**Task prompt**:
Lower down are entries containing pictures. Copy exactly, without those pictures, the lines from the line with "Task: Click the" through the line with "The image size is (275, 529).".

**Entries provided**:
● ● ● ● ● ● ●

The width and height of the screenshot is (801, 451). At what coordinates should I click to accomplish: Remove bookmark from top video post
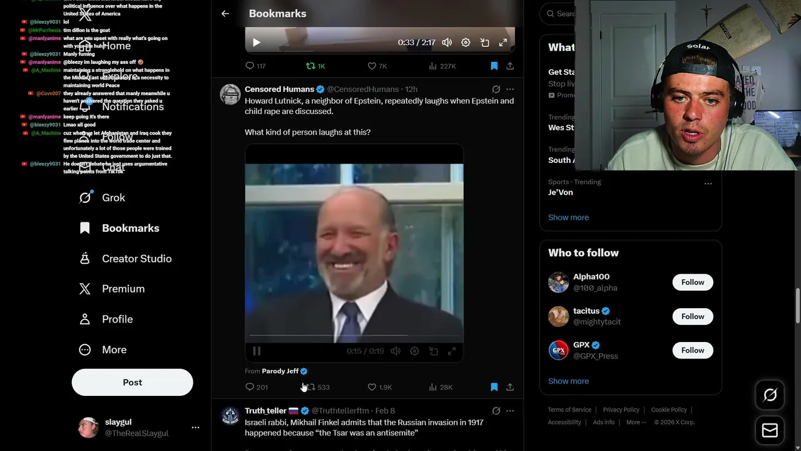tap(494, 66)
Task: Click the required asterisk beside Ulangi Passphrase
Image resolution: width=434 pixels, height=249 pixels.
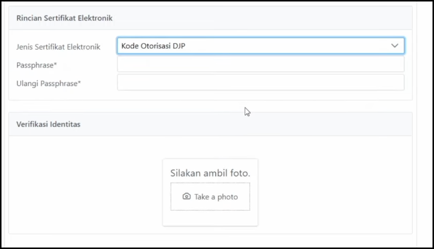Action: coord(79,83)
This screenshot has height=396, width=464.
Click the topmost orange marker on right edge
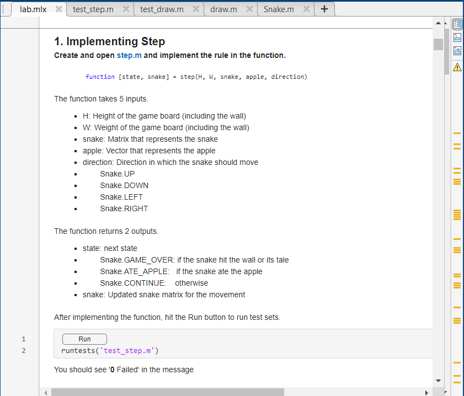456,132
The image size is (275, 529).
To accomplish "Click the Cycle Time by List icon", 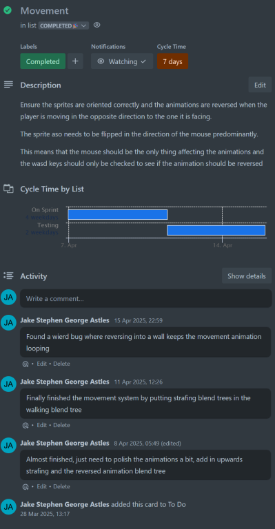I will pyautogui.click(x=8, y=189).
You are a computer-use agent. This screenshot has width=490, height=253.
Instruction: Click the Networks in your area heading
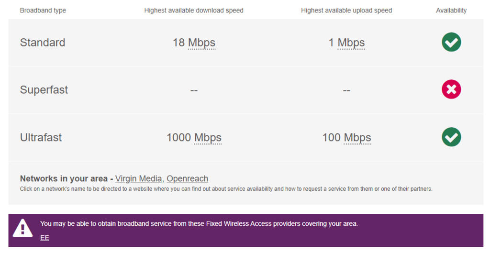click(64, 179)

● ● ● ● ● ● ●

**Written answer**:
Task: Click the required asterisk beside Ulangi Passphrase
Image resolution: width=434 pixels, height=249 pixels.
Action: coord(79,83)
This screenshot has height=396, width=464.
Click the topmost orange marker on right edge
456,132
The image size is (275, 529).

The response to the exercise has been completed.